- The records:
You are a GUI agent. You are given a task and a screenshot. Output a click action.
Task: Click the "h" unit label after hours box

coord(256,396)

---

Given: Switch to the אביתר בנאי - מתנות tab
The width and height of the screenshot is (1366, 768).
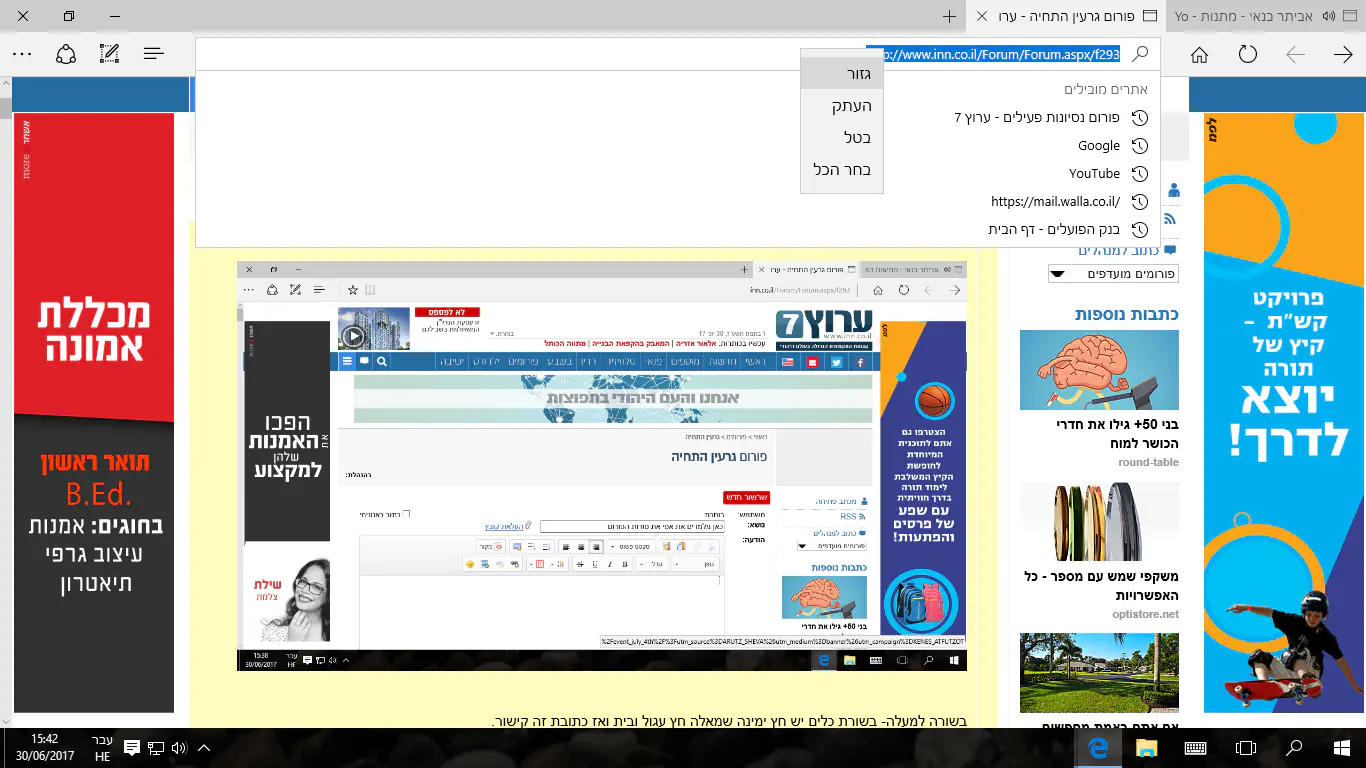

- Exercise requirements:
Return the lines starting with the one containing "Given: Switch to the אביתר בנאי - מתנות tab" and ending with the one containing "The width and", copied without any changes.

- Task output:
Given: Switch to the אביתר בנאי - מתנות tab
The width and height of the screenshot is (1366, 768).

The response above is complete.